Guest Editorial – Glenn Farrell, Executive Director, SafeWork SA
In 2018 the South Australian Independent Commissioner Against Corruption conducted an evaluation of the practices, policies and procedures of the regulatory arm of SafeWork SA. The evaluation resulted in 39 recommendations, including recommendations that inspectors and investigators are provided with body worn cameras for use when attending workplaces.
The Commissioner’s view was that the actions of inspectors are best protected through the use of body worn cameras at all site visits and at any time a statutory power may be exercised.
The implementation of body worn cameras was recommended not as an indication that inspectors cannot be trusted, instead of a means of minimising the risks which are inherent in the role of an inspector.
Besides the recommendation from the Commissioner and the rationale as to why SafeWork SA should use the cameras, SafeWork SA had no intel as to how the body worn cameras worked, what were their limitations and what were the rules around using them.
So instead of accepting the recommendation to implement body worn cameras straight away and for all times an inspector attended a workplace, SafeWork SA initiated a trial to assist with the decision about whether their ongoing use could support the compliance and investigation activities in SafeWork SA.
The planning required to undertake the trial was significant, and included many areas of consideration, including undertaking market research of the best possible model of body worn camera to use, engaging a supplier and ensuring their system met the security requirements of the government.
Consideration of any barriers within the legislation SafeWork SA regulates needed to be undertaken, but this also included consideration of the legislation that regulates the use of listening devices and optical surveillance devices in South Australia.
The governance of the trial was carefully planned, and a Policy, Procedure and user guides were developed to support the trial, however the planning was worth it and provided a clear and structured way for the trial to be conducted.
We now needed Inspectors to participate in the trial. The concept of using body worn cameras was new, and understandably there was some hesitation from inspectors about what would be involved in participating in the trial, so an expression of interest process was conducted.
A group of 14 inspectors were selected following the expression of interest process.
Training for inspectors was provided on the use of the body worn cameras and also the evidence system that supported the collection of footage.
The trial could only be undertaken with the help of the volunteers and I’m grateful to this group who committed their time and provided valued feedback on their experience.
The trial was undertaken for a period of 3 months in late 2020. An initial start date of July 2020 was planned for the trial, however due to the impact of the COVID-19 restrictions on the community and businesses, the start date was delayed until later in the year.
The trial was impacted as a result of the three-day circuit breaker lockdown in Adelaide in November 2020. This also resulted in some longer restrictions, which limited activities performed by SafeWork SA. The use of body worn cameras during the later part of the trial period decreased significantly due to the ongoing restrictions that applied for the remainder of the trial period, however, there was enough information available from the first part of the trial to evaluate.

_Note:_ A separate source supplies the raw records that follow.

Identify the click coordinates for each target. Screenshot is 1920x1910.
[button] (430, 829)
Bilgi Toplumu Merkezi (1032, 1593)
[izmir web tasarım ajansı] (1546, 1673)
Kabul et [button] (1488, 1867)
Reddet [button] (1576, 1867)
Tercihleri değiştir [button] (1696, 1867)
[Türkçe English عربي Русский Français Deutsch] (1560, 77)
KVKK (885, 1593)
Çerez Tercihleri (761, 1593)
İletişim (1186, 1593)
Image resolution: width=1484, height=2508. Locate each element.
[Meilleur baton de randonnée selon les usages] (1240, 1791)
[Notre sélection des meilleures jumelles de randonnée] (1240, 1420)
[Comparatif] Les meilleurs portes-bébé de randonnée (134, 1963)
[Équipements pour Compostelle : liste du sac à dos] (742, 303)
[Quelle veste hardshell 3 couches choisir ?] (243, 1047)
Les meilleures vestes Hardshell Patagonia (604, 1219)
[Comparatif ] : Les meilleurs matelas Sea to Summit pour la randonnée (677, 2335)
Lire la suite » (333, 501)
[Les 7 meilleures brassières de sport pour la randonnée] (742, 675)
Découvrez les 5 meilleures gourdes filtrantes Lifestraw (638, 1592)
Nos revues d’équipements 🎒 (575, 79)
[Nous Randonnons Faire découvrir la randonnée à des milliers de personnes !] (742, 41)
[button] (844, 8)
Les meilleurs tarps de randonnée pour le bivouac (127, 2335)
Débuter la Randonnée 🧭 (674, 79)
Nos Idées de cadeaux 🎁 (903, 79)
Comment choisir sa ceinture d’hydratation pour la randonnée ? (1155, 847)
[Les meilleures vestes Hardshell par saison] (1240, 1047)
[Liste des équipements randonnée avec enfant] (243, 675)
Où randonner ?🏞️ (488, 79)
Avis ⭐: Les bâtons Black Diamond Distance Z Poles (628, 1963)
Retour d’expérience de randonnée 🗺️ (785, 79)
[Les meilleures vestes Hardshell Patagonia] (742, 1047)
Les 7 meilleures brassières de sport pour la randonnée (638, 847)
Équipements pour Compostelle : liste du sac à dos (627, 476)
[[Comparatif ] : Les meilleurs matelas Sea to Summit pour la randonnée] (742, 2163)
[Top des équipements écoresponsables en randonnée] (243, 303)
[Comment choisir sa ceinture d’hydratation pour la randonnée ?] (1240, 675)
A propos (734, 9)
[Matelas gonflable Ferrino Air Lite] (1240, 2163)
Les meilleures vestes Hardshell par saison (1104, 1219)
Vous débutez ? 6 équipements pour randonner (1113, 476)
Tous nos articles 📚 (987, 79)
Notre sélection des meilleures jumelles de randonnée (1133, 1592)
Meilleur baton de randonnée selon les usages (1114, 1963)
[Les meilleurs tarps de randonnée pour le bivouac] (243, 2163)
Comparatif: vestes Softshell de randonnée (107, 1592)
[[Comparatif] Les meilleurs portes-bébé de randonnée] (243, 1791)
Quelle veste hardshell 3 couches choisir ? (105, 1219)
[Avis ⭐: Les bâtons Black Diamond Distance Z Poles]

The evaluation of the trial focused on all elements of the trial, but primarily the feedback from inspectors on their experience and whether the scope of use was appropriate, keeping in mind the trial was undertaken in line with the Commissioner’s recommendation to provide inspectors with body worn cameras for use when attending all workplaces.
The evaluation showed that there were benefits to implementing the use of body worn cameras including:
- protecting the safety of Inspectors and Investigators by reducing the likelihood of aggressive or inappropriate behaviour against them
- to manage and prevent regulatory grooming and capture behaviours.
- value in helping to reduce vexatious complaints and enabling complaints to be easily investigated and resolved by reviewing relevant footage.
The information gathered during the trial was invaluable as it provided insight into the benefits of the body worn cameras but also helped to identify where body worn cameras were of no benefit or were not suitable for use.
Once recommendations were formed from the evaluation, SafeWork SA presented these to our Minister at the time for decision.
A decision was made that to further strengthen SafeWork SA’s compliance and investigation work, SafeWork SA would purchase body worn cameras, to be implemented for use in certain circumstances, including;
- attendance at a workplace in response to a Critical Event
- attendance at a workplace in response to a same day service
- attendance at a workplace where it is known or suggested that the client is aggressive
- attendance at a workplace where there is limited information available about the client
- attendance at a workplace where the Inspector has been appointed to resolve a dispute that arises about the exercise or purported exercise by a work health and safety entry permit holder of a right of entry under the Work Health and Safety Act 2012.
SafeWork SA implemented the use of body worn cameras in these circumstances in September 2023. It is early days in our implementation of body worn cameras, however, there are key functions of the body worn cameras and clear advantages to using body worn cameras in the regulator space, primarily as a tool to support the safety of Inspectors by encouraging safe and mutually respectful interactions when undertaking their work. We are excited to see the benefits as we use them more as part of our normal work.
Operational staff of other regulators operate in a similar style to our inspectors and are open to the same types of interactions SafeWork SA experiences. In most cases, regulators are responding to issues of concern, where views are often different and sometimes emotions are heightened. We would encourage regulators to consider using body worn cameras for their own work.